- **Exercise text**:

Running and analysing experiments (in memory)

Running and analysing experiments (in memory)#

In this tutorial, you learn how to perform an experiment and then access the recorded data to analyse it. Another version of this tutorial shows you how to save and load the recorded data from HDF5 before analysing it.

Configuring an experiment#

You can look at an experiment as a machine that produces data from a configuration, which defines the simulation we want to perform, how many runs of it, which data to collect, and where to save it.

The experiment can be configured through the API or from YAML. Let’s go for YAML: we configure an experiment where 10 agents perform about 3 hours of navigation in the Cross scenario.

[1]:

from navground import sim

yaml = """
steps: 100000
time_step: 0.1
record_safety_violation: true
record_task_events: true
record_pose: true
runs: 2
scenario:
  type: Cross
  radius: 5
  side: 5
  agent_margin: 0.3
  add_safety_to_agent_margin: true
  tolerance: 0.2
  position_noise: 0.2
  groups:
    - number: 10
      control_period: 0.1
      behavior:
        type: ORCA
        safety_margin: 0.25
      radius: 0.1
      kinematics:
        type: Omni
        max_speed: 1.0
        max_angular_speed: 3.0
      state_estimation:
        type: Bounded
        range: 2.0
"""

Running the experiment#

Running the experiment in this notebook, using the Python API

[2]:

experiment = sim.load_experiment(yaml)
experiment.run()

The experiment takes some time to execute

[3]:

experiment.duration

[3]:

datetime.timedelta(seconds=2, microseconds=56599)

Analysing the data#

The experiment consted of two runs

[4]:

experiment.runs

[4]:

{0: <navground.sim._navground_sim.ExperimentalRun at 0x120eb93d0>,
 1: <navground.sim._navground_sim.ExperimentalRun at 0x120f1f5f0>}

initialized with seeds 0 and 1. Let’s check that the first run has ideed the correct seed.

[5]:

run = experiment.runs[0]
run.seed

[5]:

and that it recorded the desired number of steps

[6]:

run.recorded_steps, run.recorded_steps == run.maximal_steps

[6]:

(100000, True)

Let’s plot the trajectories off all agents: first agent in blue, others in gray.

[7]:

from matplotlib import pyplot as plt

plt.figure(figsize=(8, 8))

ps = run.poses

for n in range(ps.shape[1]):
    color = 'k' if n else 'b'
    alpha = 0.1 if n else 0.5
    plt.plot(ps[:, n, 0], ps[:, n, 1], '-', color=color, alpha=alpha, linewidth=0.01)

plt.xlabel('x')
plt.ylabel('y')
plt.xlim(-3, 3)
plt.ylim(-3, 3);

../_images/tutorials_running_an_experiment_no_hdf5_14_0.png

They were indeed doing a crossing pattern.

Let’s plot how much the safety margin was violed.

- **Source material**:
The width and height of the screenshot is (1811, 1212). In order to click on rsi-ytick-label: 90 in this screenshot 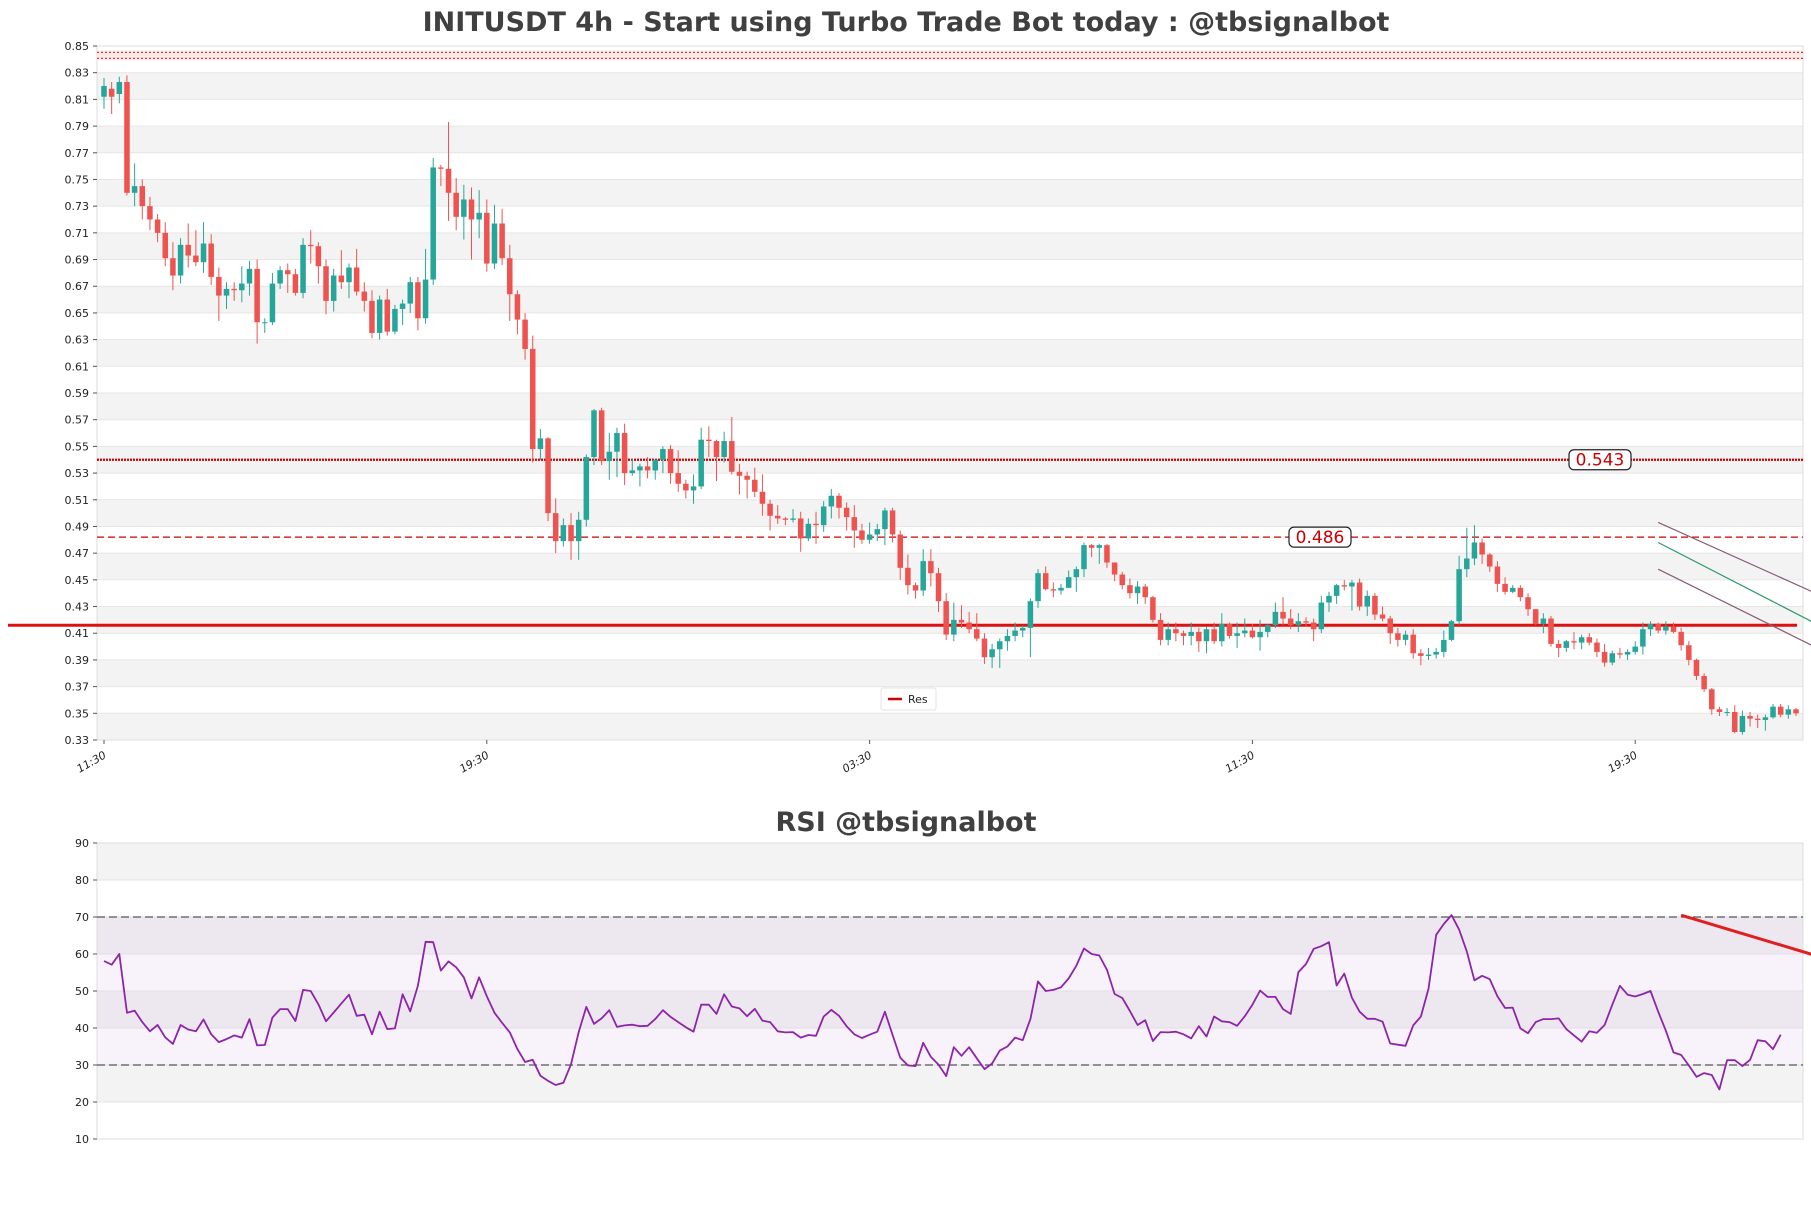, I will do `click(82, 844)`. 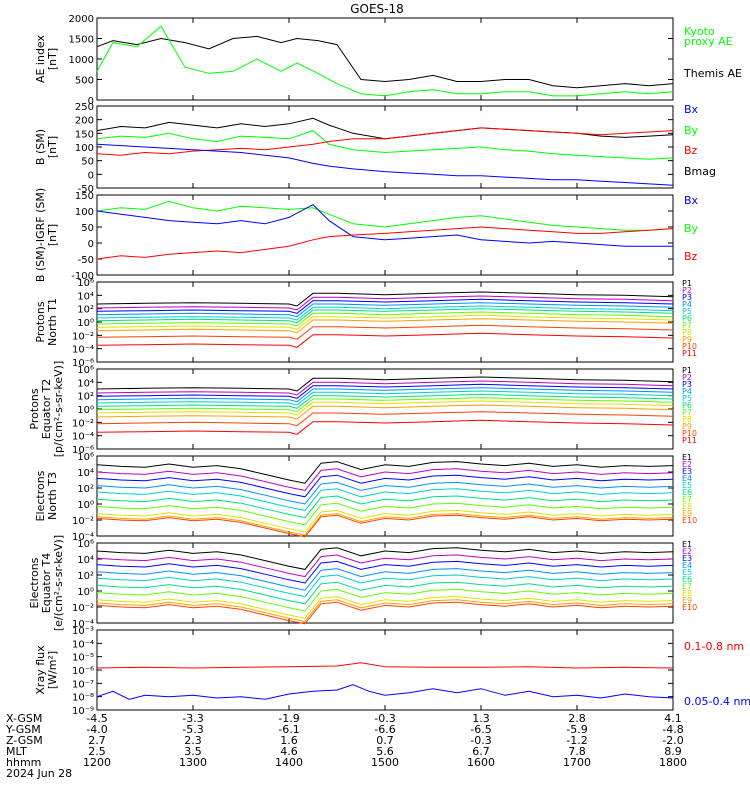 I want to click on y-tick-label: 0, so click(x=91, y=176).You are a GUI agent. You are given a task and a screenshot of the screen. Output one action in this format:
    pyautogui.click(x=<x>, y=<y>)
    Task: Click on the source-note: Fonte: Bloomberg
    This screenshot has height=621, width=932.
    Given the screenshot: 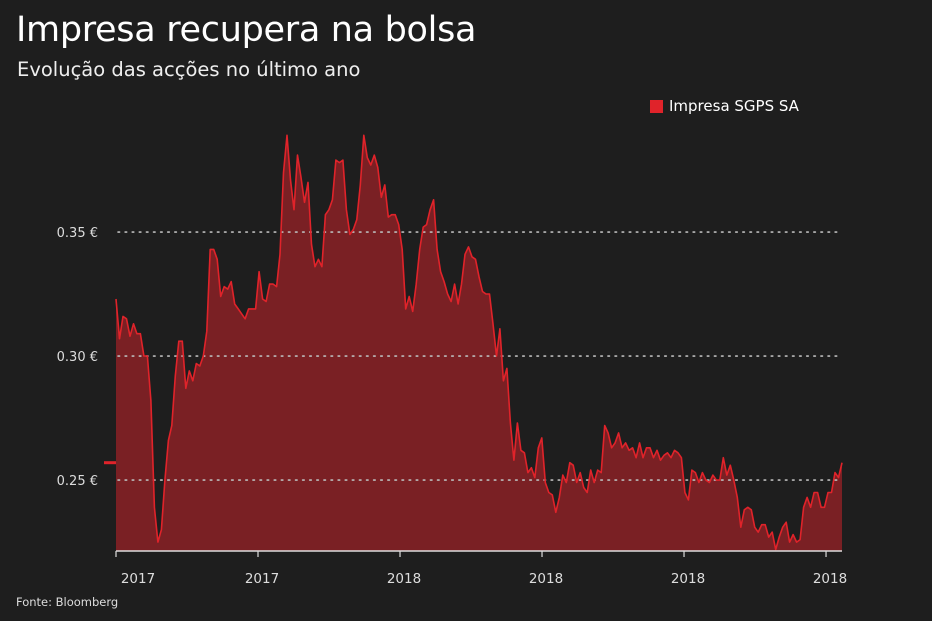 What is the action you would take?
    pyautogui.click(x=68, y=602)
    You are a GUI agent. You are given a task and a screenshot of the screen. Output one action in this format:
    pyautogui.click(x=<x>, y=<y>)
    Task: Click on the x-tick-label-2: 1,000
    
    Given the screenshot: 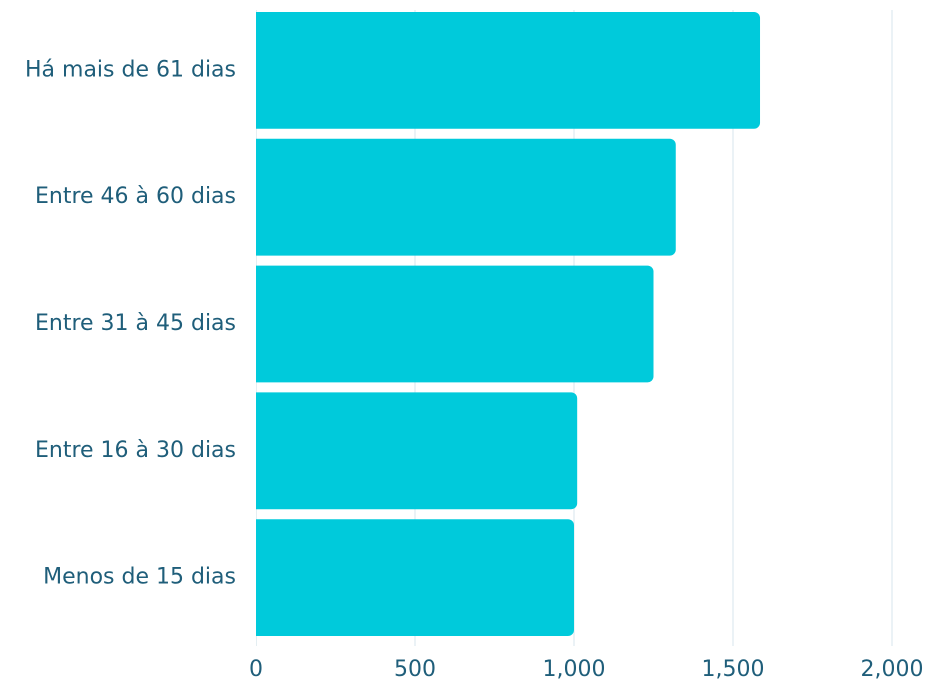 What is the action you would take?
    pyautogui.click(x=574, y=670)
    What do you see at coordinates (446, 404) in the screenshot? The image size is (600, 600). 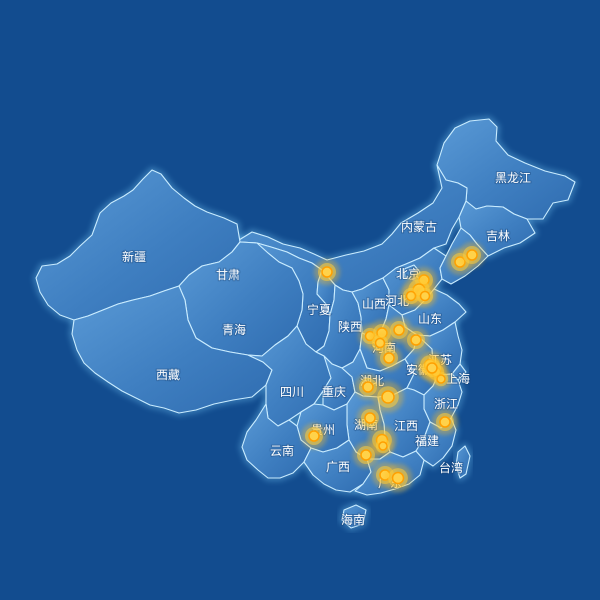 I see `province-label-zhejiang: 浙江` at bounding box center [446, 404].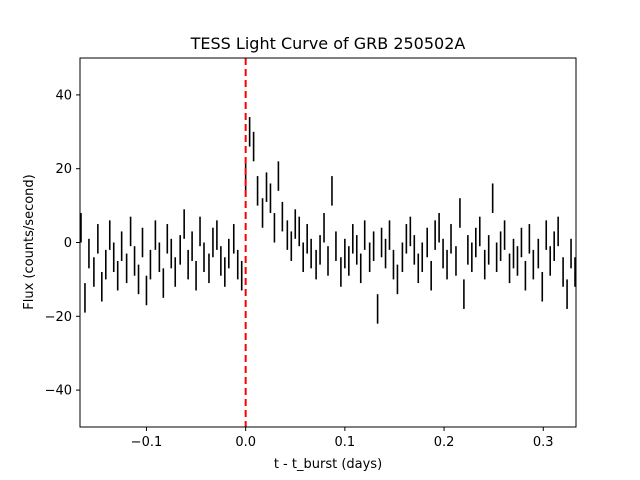  Describe the element at coordinates (544, 442) in the screenshot. I see `x-tick-label: 0.3` at that location.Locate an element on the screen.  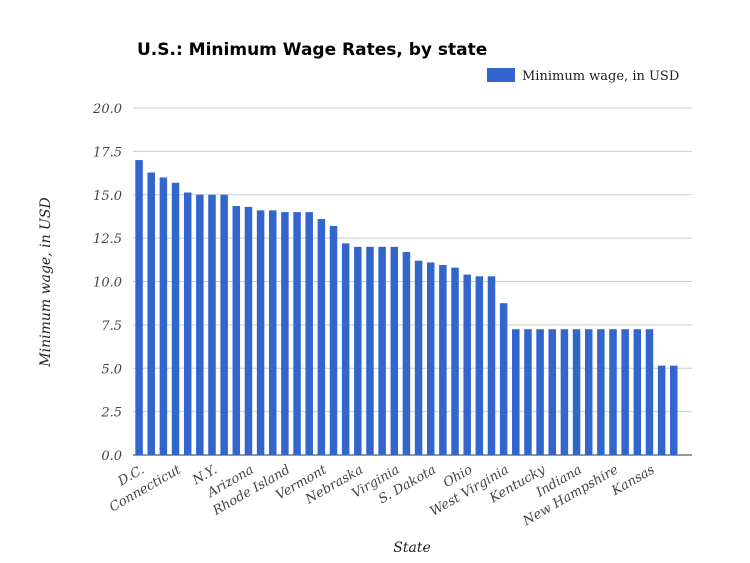
legend-label: Minimum wage, in USD is located at coordinates (600, 76).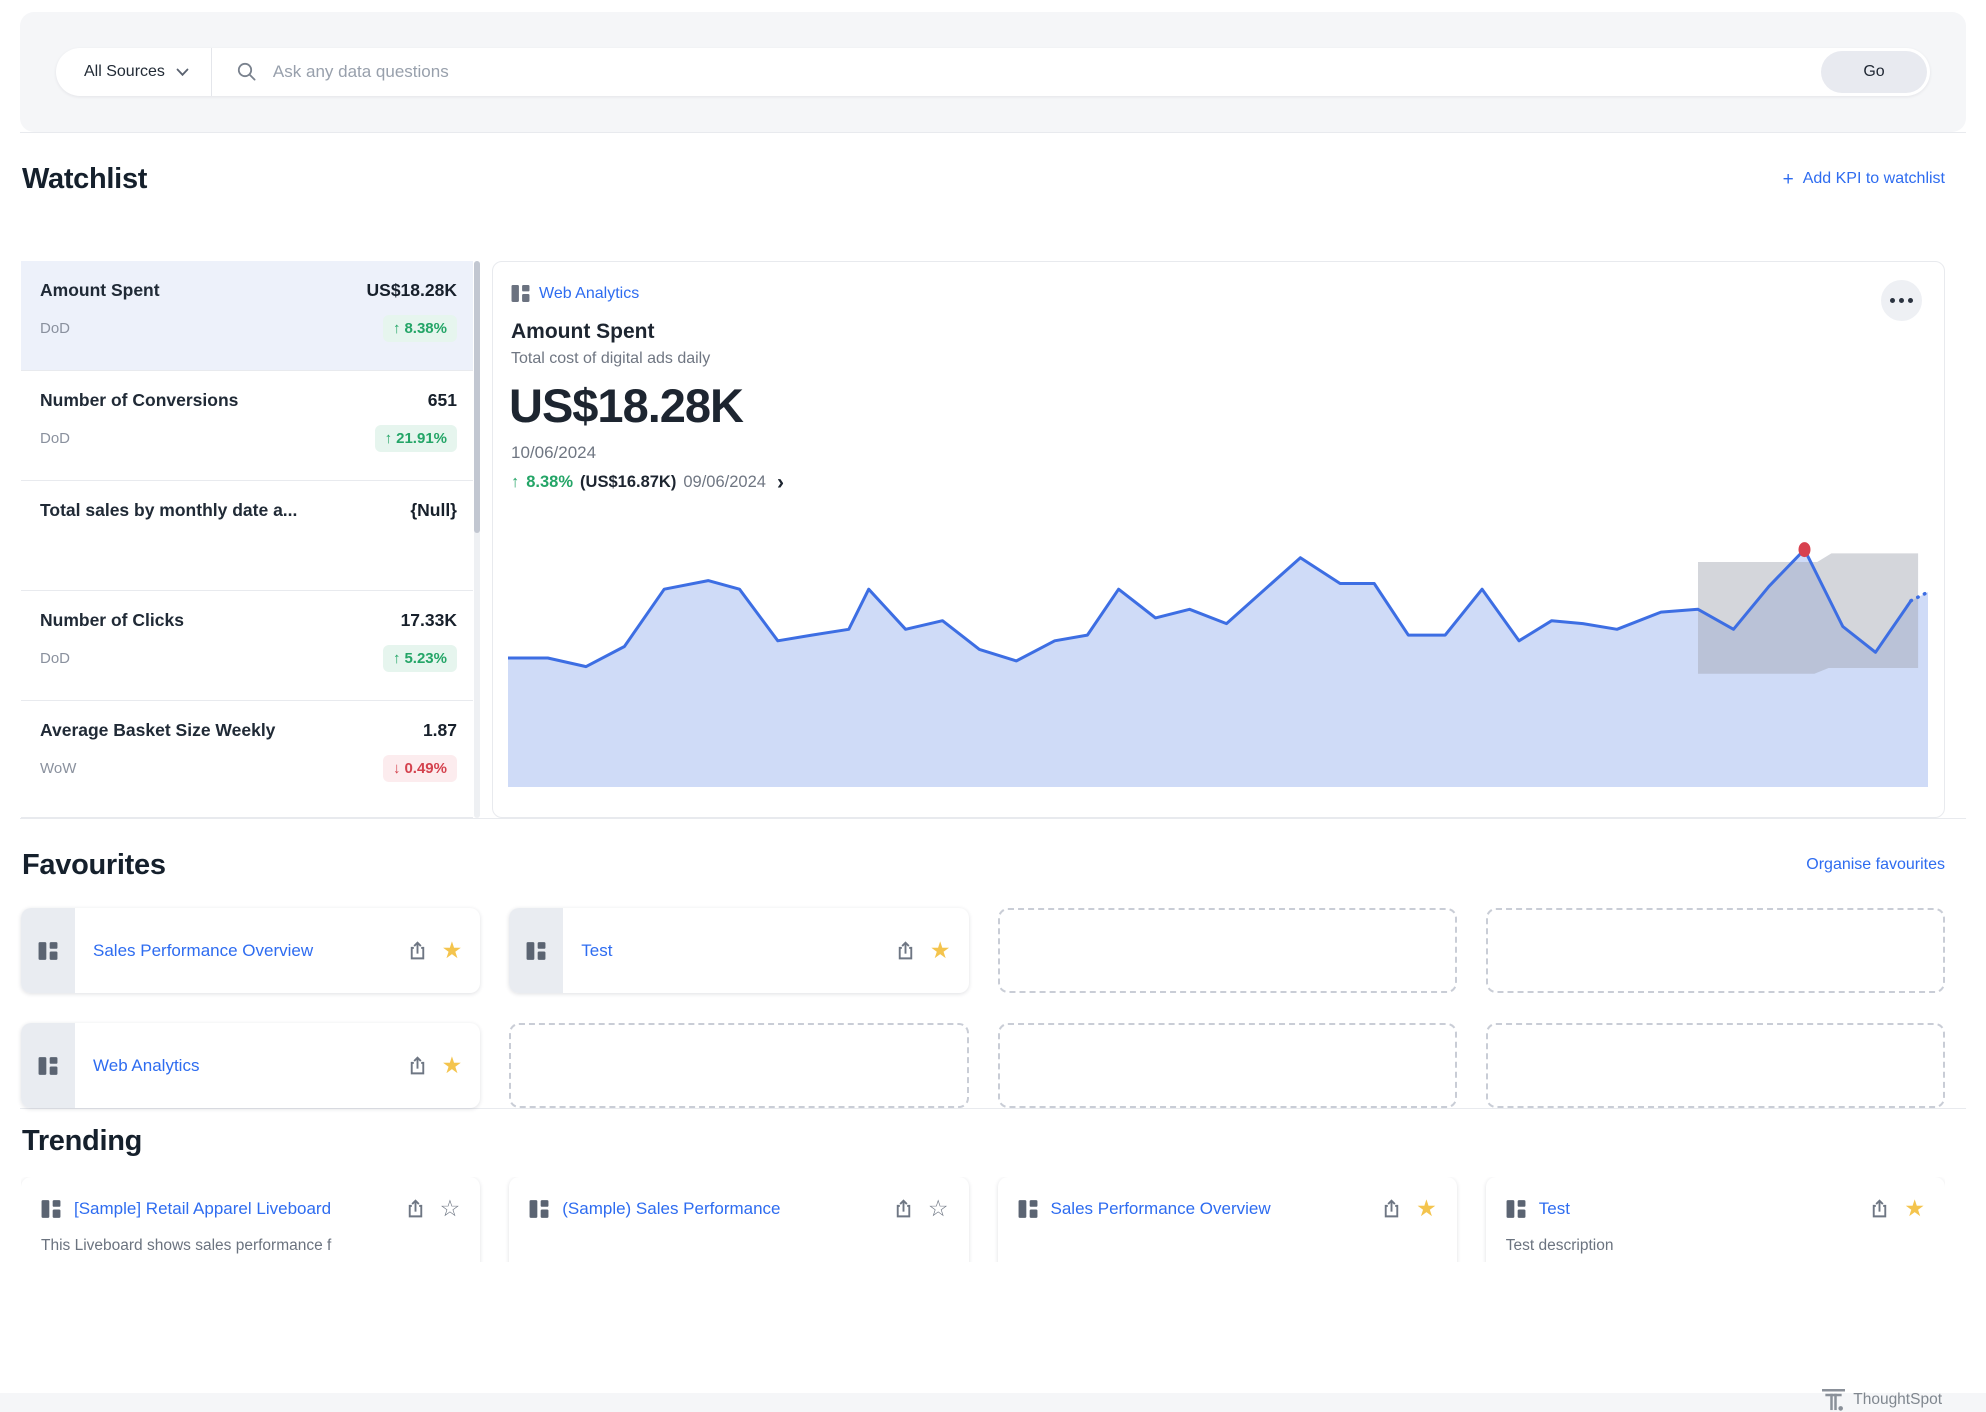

- **Activity list**:
1. In the experiment tutorial, rewrite the paragraph beginning "You can look at an experiment as a machine" as a short bulleted list that keeps its main facts.
2. According to the experiment tutorial, why does the plotting loop set the color to 'b' only when n is zero and to 'k' otherwise? Answer in one to three sentences.
3. Answer these questions from the experiment tutorial, marking each answer with the matching letter.
(a) How many agents does the YAML configuration place in the Cross scenario?
(b) With which seeds were the experiment's two runs initialized?
(c) How many steps did the first run record?

- **Exercise results**:
1.
An experiment works like a machine that produces data from a configuration. The configuration defines:
- the simulation to perform
- how many runs of it to perform
- which data to collect
- where to save the data

2. The tutorial says that it plots the trajectories of all agents with the first agent in blue and the others in gray. The agent with index zero is therefore drawn in 'b' (blue), and every other agent is drawn in 'k' with low opacity, which gives the gray appearance.

3.
(a) 10 agents.
(b) Seeds 0 and 1.
(c) 100000 steps.